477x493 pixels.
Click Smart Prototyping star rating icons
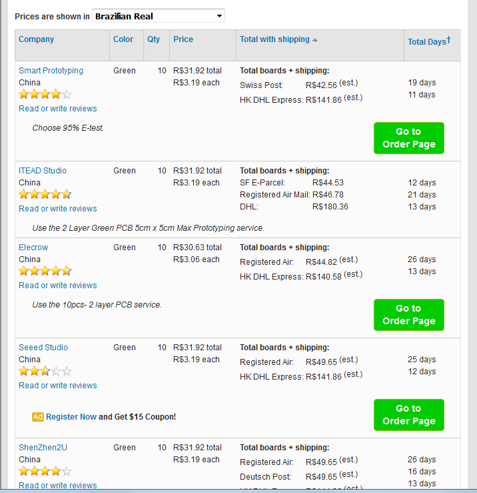[x=45, y=94]
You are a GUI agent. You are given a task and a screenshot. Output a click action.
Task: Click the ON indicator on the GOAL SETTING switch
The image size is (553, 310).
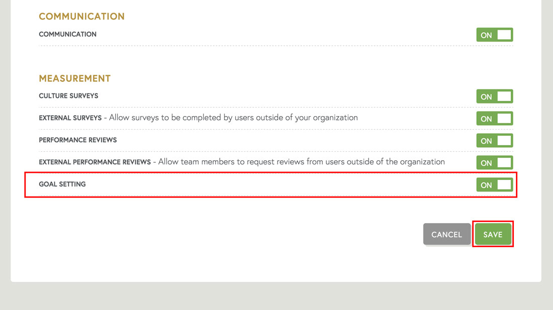click(487, 184)
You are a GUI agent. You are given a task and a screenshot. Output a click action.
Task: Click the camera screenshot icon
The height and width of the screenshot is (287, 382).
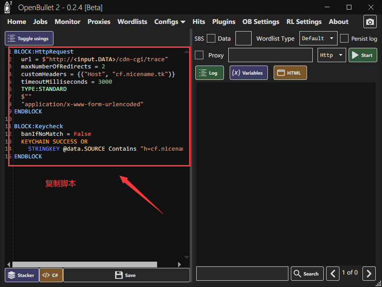point(370,22)
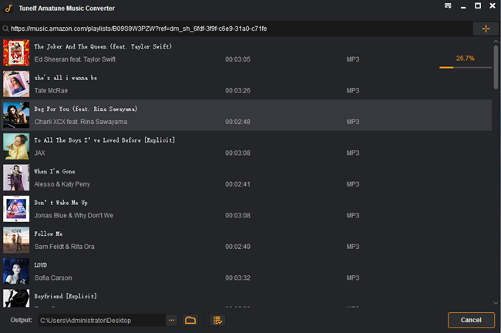The width and height of the screenshot is (501, 333).
Task: Select the Beg For You album thumbnail
Action: coord(16,115)
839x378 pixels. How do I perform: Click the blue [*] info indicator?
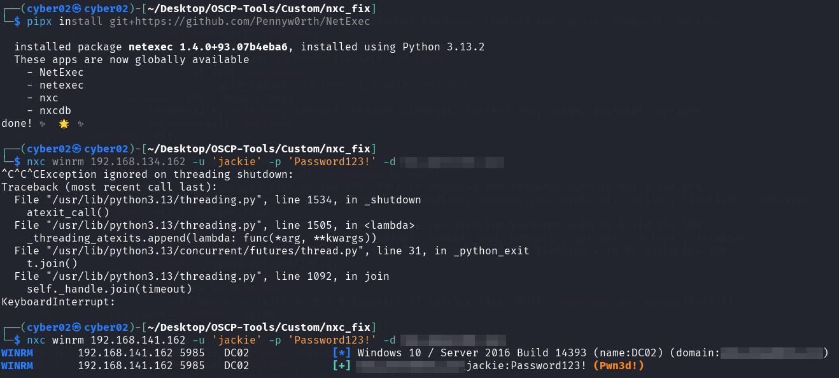click(x=342, y=353)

Task to carry out → Give again, word for word, the line that contains "Click Smart Prototyping star rating icons" and every line after it through the end of the entries; omit the pictures.

Output →
Click Smart Prototyping star rating icons
[x=45, y=94]
You are a GUI agent. You are given a task and a screenshot. Output a click action.
Task: Click the ON indicator on the GOAL SETTING switch
The image size is (553, 310).
click(487, 184)
You are a GUI agent. You are given a task and a screenshot. Output a click action.
Task: Click the camera screenshot icon
The height and width of the screenshot is (287, 382).
point(370,22)
The width and height of the screenshot is (501, 333).
Task: Select the Beg For You album thumbnail
Action: coord(16,115)
839x378 pixels. How do I perform: Click the blue [*] info indicator?
click(x=342, y=353)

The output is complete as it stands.